=== Begin Enclosure ===

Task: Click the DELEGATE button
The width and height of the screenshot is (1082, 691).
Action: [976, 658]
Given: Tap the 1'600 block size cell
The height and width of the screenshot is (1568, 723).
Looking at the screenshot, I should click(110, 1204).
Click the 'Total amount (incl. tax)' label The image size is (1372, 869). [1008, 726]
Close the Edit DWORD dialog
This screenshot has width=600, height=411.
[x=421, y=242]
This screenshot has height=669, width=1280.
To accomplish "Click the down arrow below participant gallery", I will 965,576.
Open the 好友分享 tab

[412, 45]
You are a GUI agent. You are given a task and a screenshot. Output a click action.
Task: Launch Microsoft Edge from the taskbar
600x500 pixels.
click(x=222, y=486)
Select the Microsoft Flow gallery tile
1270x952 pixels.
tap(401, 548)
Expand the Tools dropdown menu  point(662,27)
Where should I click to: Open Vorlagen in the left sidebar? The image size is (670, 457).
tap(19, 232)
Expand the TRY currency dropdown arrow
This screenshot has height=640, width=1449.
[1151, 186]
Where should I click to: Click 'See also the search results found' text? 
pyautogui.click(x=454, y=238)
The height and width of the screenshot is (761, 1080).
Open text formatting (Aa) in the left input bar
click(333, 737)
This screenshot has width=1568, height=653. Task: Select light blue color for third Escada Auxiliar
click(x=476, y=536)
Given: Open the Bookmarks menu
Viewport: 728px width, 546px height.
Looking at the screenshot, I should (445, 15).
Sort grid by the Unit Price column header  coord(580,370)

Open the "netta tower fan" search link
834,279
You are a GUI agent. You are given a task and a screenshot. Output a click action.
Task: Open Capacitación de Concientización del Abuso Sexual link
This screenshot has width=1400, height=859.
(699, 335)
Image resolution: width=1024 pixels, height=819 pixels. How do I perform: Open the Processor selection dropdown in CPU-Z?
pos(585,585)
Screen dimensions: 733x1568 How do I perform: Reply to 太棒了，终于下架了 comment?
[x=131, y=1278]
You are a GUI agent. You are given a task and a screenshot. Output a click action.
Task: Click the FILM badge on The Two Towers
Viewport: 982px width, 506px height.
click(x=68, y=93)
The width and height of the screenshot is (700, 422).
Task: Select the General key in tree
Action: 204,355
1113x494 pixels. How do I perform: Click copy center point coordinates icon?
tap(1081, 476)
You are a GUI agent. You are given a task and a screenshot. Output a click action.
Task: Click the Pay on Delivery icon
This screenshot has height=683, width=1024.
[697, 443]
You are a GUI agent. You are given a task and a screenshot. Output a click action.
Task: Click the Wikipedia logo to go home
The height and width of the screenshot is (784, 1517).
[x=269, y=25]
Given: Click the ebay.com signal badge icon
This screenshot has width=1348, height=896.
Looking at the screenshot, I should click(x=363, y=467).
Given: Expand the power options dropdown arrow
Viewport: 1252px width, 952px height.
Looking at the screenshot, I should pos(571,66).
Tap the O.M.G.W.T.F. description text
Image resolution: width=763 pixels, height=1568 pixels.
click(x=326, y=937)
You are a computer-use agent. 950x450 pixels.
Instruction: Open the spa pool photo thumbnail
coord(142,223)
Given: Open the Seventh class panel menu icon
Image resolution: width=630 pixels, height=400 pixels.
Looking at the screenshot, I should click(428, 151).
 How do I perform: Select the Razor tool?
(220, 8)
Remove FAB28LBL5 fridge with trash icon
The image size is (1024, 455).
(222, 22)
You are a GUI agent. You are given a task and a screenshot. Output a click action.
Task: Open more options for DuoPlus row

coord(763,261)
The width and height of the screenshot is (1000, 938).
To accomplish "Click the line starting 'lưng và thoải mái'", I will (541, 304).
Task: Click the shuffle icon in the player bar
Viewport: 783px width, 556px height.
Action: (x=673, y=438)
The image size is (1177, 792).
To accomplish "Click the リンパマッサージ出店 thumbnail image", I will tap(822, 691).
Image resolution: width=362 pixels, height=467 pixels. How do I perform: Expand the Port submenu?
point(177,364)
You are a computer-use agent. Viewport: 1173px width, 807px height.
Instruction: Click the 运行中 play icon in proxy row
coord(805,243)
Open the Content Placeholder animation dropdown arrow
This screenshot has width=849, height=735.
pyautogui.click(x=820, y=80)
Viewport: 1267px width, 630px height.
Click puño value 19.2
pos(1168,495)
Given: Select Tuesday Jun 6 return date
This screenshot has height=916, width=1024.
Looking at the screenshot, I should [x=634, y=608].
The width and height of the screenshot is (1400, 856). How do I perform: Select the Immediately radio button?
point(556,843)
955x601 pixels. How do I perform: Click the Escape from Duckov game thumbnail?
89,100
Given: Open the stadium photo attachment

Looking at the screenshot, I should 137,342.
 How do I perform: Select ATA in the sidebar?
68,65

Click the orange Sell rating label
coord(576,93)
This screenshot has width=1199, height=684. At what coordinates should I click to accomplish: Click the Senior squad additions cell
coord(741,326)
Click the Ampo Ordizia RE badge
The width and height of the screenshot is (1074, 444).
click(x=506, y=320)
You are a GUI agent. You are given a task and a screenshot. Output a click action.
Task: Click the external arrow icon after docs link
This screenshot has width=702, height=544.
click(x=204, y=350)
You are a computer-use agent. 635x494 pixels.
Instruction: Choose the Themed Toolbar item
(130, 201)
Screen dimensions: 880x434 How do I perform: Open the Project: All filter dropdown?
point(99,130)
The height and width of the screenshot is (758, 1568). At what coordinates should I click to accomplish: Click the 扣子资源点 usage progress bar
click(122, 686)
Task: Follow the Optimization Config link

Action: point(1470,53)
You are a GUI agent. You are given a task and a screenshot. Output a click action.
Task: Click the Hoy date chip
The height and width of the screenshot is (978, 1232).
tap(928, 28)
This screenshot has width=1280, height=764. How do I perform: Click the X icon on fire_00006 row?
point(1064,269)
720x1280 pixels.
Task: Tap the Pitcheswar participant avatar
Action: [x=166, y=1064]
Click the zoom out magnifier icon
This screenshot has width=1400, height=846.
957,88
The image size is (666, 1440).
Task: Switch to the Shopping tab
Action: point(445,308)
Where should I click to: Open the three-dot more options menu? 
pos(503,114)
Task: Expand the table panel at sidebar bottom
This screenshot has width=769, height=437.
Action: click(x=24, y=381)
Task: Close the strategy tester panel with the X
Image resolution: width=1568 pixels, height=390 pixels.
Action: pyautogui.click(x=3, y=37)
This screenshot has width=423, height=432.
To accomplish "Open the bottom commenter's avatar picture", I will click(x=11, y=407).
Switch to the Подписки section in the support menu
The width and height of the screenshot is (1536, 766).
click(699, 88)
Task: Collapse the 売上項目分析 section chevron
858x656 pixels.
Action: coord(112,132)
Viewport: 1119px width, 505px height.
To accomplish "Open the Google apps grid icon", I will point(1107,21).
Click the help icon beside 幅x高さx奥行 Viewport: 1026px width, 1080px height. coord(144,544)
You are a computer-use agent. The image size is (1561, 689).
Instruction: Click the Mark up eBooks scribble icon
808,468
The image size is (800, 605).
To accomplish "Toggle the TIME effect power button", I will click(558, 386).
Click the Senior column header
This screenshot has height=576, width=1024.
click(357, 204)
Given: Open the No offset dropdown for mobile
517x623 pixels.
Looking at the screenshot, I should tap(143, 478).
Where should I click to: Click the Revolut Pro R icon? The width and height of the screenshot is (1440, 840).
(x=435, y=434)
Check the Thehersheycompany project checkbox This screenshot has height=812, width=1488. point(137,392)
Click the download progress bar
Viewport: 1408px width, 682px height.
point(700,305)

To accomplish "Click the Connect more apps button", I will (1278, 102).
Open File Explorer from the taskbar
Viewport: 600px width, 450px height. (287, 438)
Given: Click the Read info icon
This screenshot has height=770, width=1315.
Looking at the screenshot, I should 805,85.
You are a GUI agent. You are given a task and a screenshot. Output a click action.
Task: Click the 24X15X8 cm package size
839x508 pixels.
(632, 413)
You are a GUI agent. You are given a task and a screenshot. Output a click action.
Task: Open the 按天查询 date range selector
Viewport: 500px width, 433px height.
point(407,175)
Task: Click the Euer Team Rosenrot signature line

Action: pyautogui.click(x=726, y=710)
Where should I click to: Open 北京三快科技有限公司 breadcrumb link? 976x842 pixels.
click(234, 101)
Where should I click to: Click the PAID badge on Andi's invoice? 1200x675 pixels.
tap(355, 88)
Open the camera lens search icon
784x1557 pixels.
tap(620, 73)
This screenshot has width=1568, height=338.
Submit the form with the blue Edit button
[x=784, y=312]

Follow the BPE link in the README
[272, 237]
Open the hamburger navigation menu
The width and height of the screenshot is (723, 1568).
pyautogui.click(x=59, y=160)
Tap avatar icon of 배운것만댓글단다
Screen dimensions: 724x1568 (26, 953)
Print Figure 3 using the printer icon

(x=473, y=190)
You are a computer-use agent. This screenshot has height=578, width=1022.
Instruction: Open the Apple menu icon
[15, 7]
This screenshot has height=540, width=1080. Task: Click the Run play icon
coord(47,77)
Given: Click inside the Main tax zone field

=== End Enclosure ===

→ **PROMPT**:
As listed above, the lines from the line with "Task: Close the" to the line with "Given: Open the No offset dropdown for mobile" are to be echoed exactly, with both ends included and nothing added.

→ **RESULT OF THE TASK**:
Task: Close the strategy tester panel with the X
Image resolution: width=1568 pixels, height=390 pixels.
Action: pyautogui.click(x=3, y=37)
This screenshot has width=423, height=432.
To accomplish "Open the bottom commenter's avatar picture", I will click(x=11, y=407).
Switch to the Подписки section in the support menu
The width and height of the screenshot is (1536, 766).
click(699, 88)
Task: Collapse the 売上項目分析 section chevron
858x656 pixels.
Action: coord(112,132)
Viewport: 1119px width, 505px height.
To accomplish "Open the Google apps grid icon", I will point(1107,21).
Click the help icon beside 幅x高さx奥行 Viewport: 1026px width, 1080px height. coord(144,544)
You are a computer-use agent. The image size is (1561, 689).
Instruction: Click the Mark up eBooks scribble icon
808,468
The image size is (800, 605).
To accomplish "Toggle the TIME effect power button", I will click(558, 386).
Click the Senior column header
This screenshot has height=576, width=1024.
click(357, 204)
Given: Open the No offset dropdown for mobile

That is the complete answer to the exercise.